Mary Brantley, MA, LMFT, teaches loving kindness meditation in the Mindfulness-Based Stress Reduction (MBSR) program at Duke Integrative Medicine, in Duke’s Distance Learning phone Mindfulness-Based Stress Reduction classes, and in various projects at UNC-Chapel Hill. She has been practicing meditation for thirty years and attends yearly intensive retreats, many at the Insight Meditation Society in Barre, MA. She has practiced with luminaries, including Sharon Salzberg, Joseph Goldstein, Joan Halifax, Thich Nhat Hanh, Rodney Smith and Leigh Brasington, and completed the professional training for Mindfulness-Based Stress Reduction by Jon Kabat-Zinn and Saki Santorelli. She is co-author of The Gift of LovingKindness: 100 Meditations on Compassion, Forgiveness and Generosity,  and until recently, worked as a psychotherapist in private practice (25 years).

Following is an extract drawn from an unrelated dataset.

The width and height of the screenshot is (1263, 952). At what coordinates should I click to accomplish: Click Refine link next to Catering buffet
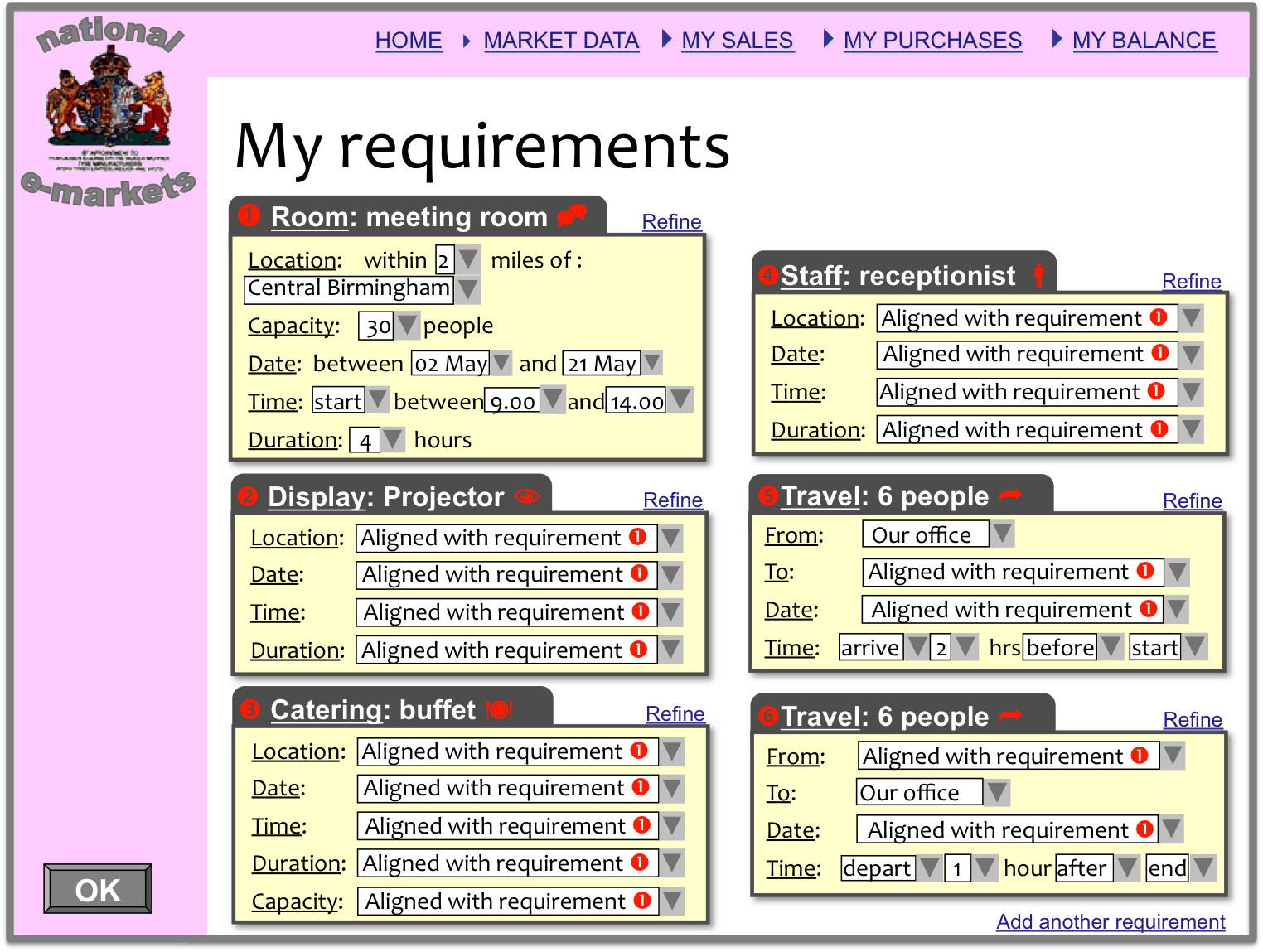pyautogui.click(x=675, y=713)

CEUs: 2 clock hours (.2 CEUs)

The UNC School of Social Work is an NBCC-Approved Continuing Education Provider (ACEPTM) and may offer NBCC-approved clock hours for events that meet NBCC requirements. The ACEP solely is responsible for all aspects of the program.  

Objectives: At the completion of this workshop, participants will be able to:

  1. Explain how positive emotions broaden awareness and promote growth of resources, health and wellbeing.
  2. Understand how positivity resonates between and among people, creating micro-moments of shared positivity, biobehavioral synchrony, and mutual care.
  3. Express how self-sustaining upward spiral dynamics, triggered by positivity resonance, improve cardiovascular health.
  4. Understand lovingkindness meditation practice as a resource for positive emotions and resonance.